Pour ceux qui ne le savent pas encore, la Belgique est un pays singulier, coupé en deux depuis 1962 par une "frontière linguistique", est-ouest, quasi infranchissable pour les "mauvaises langues" !
En 1969, je me suis aventuré outre-Quiévrain pour y poursuivre des études vétérinaires difficiles d'accès en France. Si je les ai poursuivies, je ne les ai jamais rattrapées, puisque je suis devenu dentiste.
Lors de ma première année à l'Université de Bruxelles, je suis tombé fortuitement sur un ami avec qui j'avais fait une prépa véto l'année précédente. Cet ami avait la chance de posséder sa propre voiture. Nous ne connaissions la Belgique ni l'un, ni l'autre, si ce n'est à travers les chansons de Jacques Brel. Aussi, par un dimanche ensoleillé, nous avons décidé d'aller visiter Knokke-Le Zoute, dont le "grand Jacques" avait chanté les charmes.
J'avais repéré l'itinéraire sur une carte Michelin au 1/200.000e et constaté qu'il fallait quitter l'autoroute Bruxelles-Ostende à Aalter pour emprunter une nationale qui menait à cette station balnéaire réputée.

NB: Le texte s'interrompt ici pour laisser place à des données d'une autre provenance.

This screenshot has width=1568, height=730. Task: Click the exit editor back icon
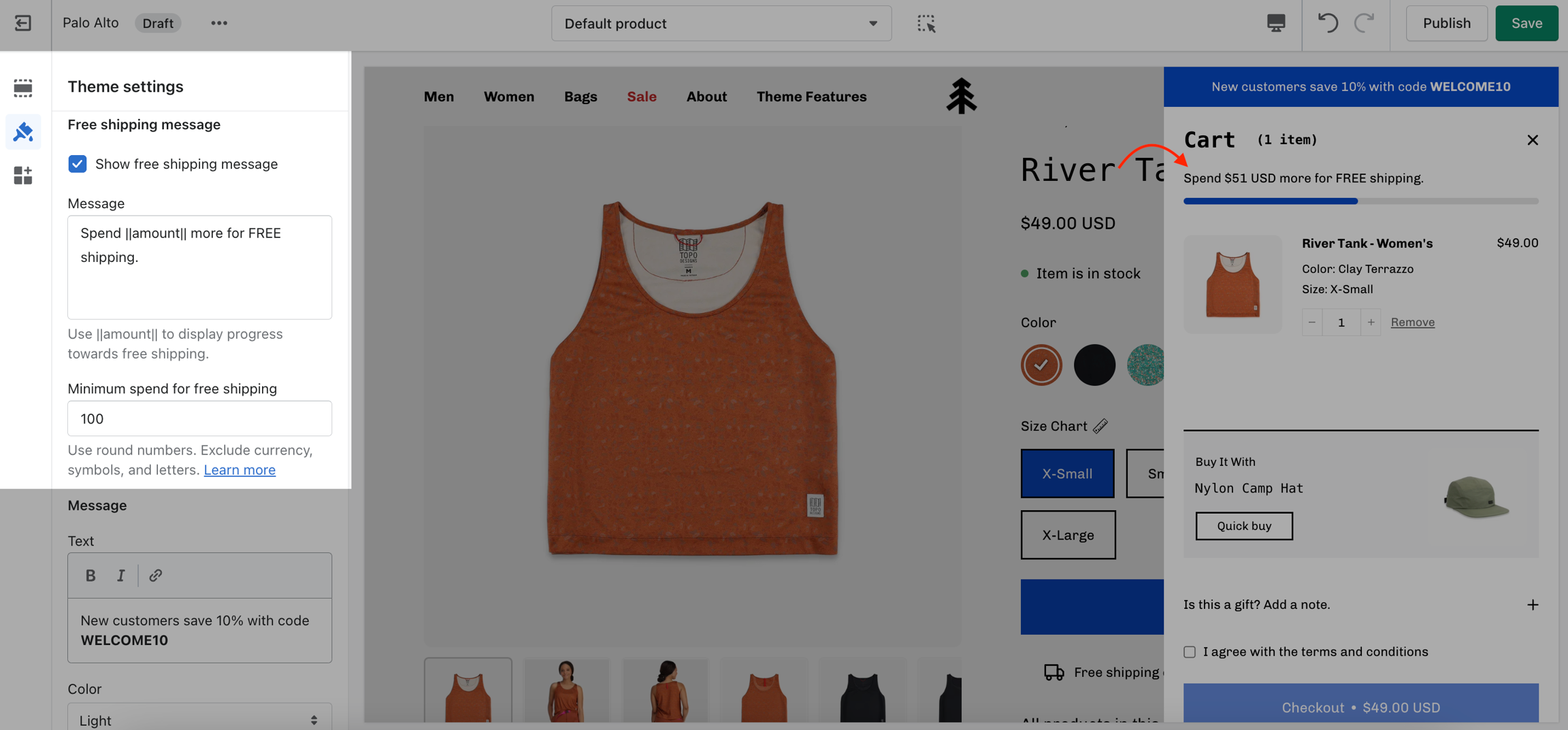(x=22, y=23)
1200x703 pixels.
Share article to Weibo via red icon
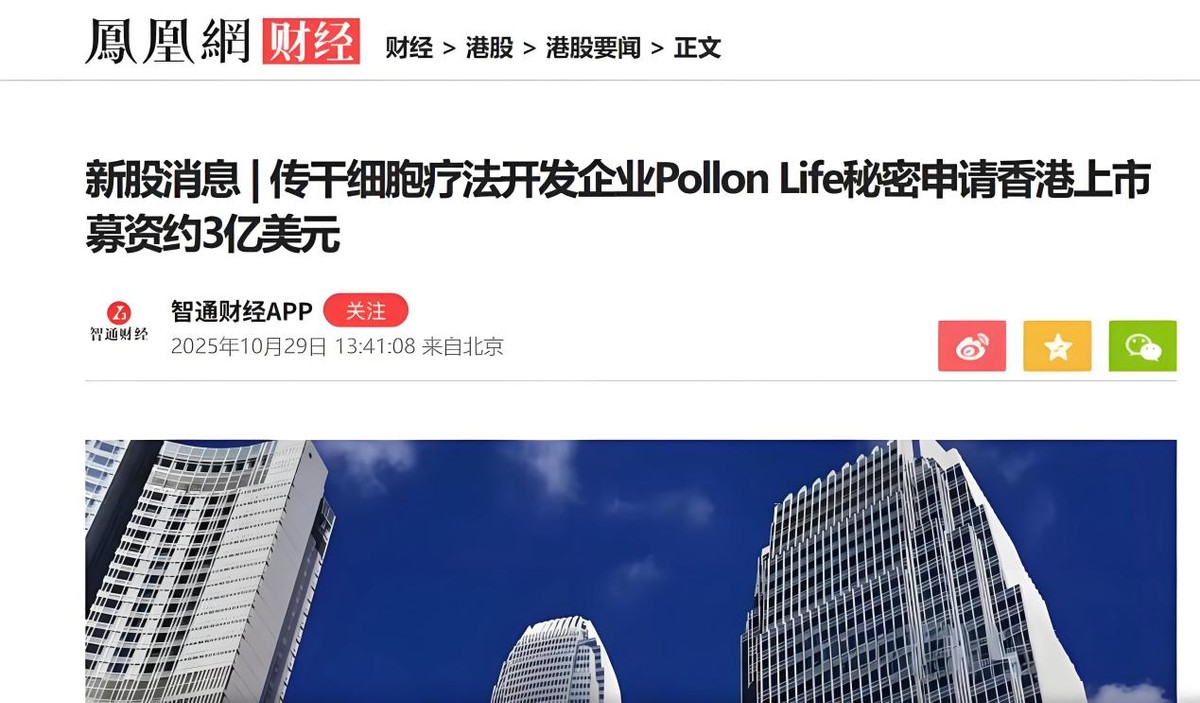tap(972, 346)
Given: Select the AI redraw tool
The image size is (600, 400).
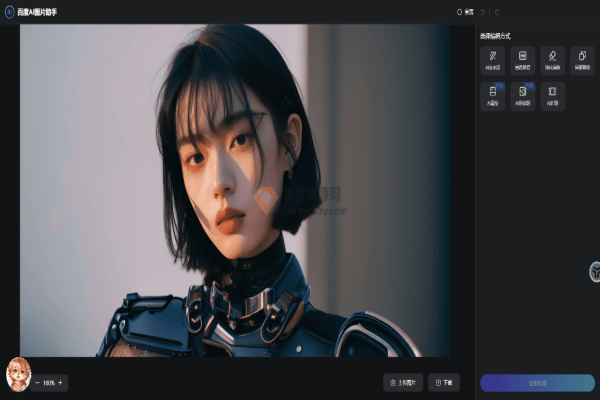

Assis à la "place du mort" (sans ceinture à l'époque), ma carte sur les genoux, je scrutais les sorties pour ne pas rater celle qui nous permettrait d'atteindre Knokke-Le Zoute. Quelques kilomètres après avoir quitté Bruxelles, se présente la première sortie balisée d'un panneau UITRIT. Par curiosité, je jette vaguement un œil sur la carte sans y trouver cette localité.
Arrivés à la deuxième sortie, même topo : panneau UITRIT. Nouvelle recherche infructueuse sur ma carte. Je commence donc à m'inquiéter. Qu'est-ce donc que cette ville desservie par deux sorties d'autoroute et qui ne figure pas sur la carte ?
A la troisième sortie, toujours marquée par ce foutu panneau UITRIT, je désespère et abandonne mes recherches.
Après avoir déambulé sur la digue de Knokke, en dégustant une gaufre (de Bruxelles) copieusement garnie de Chantilly qu'un vilain vent d'ouest tentait de nous envoyer sur le nez, nous avons repris le chemin de la capitale.
Trois mois plus tard, en déjeunant au resto U, je me trouve assis devant une porte vitrée donnant sur le stade. En travers de la porte une pancarte indiquait : SORTIE – UITGANG. Nous n'étions pas encore à la Pentecôte mais une petite langue de feu est venue éclairer mon esprit : "bon sang, mais c'est bien sûr", comme aurait dit le commissaire Bourrel, Uitrit est l'une des traductions du mot sortie, utilisée pour la signalisation routière. La ville d'Uitrit, tant recherchée, n'existait donc pas !
Cette mésaventure linguistique n'est hélas pas unique. Mes parents, qui étaient venus me rendre visite, décident pour une fois de rentrer en Normandie en faisant un crochet par les Ardennes belges. Ils empruntent donc l'autoroute Bruxelles-Liège. Malheureusement pour eux, cette autoroute traverse 6 fois cette fameuse frontière linguistique et tous les panneaux changent de langue, quelques fois pour 2 ou 3 kilomètres.
Arrivés à la première sortie, à hauteur de Louvain (Leuven), plus aucune pancarte pour Liège. Persuadés qu'ils avaient raté un embranchement, ils quittent l'autoroute pour se renseigner. Un quidam interrogé leur expliqua le "grand mystère linguistique belge" : en territoire flamand, Liège devient Luick ! Forts de cet acquis, ils reprirent leur route.
Si vous venez visiter Bruxelles (Brussel), sachez que pour retourner vers Paris ou Lille vous devez suivre les panneaux indiquant Parijs (c'est facile) ou Rijsel (c'est nettement moins évident). Le périphérique autour de Bruxelles étant exclusivement en territoire flamand, vous risquez de tourner longtemps avant de vous en sortir si vous n'êtes pas initiés.
Ces quelques anecdotes ne sont que la partie émergée de l'iceberg de la complexité belge. La Belgique est un pays de fous mais où, malgré tout, il fait bon vivre, notamment pour les Français, qu'ils soient "fortunés" ... ou non.
NB: Dans les zones de travaux routiers, il existe également des panneaux signalant "AFRIT", mais il ne s'agit pas de baraques à frites.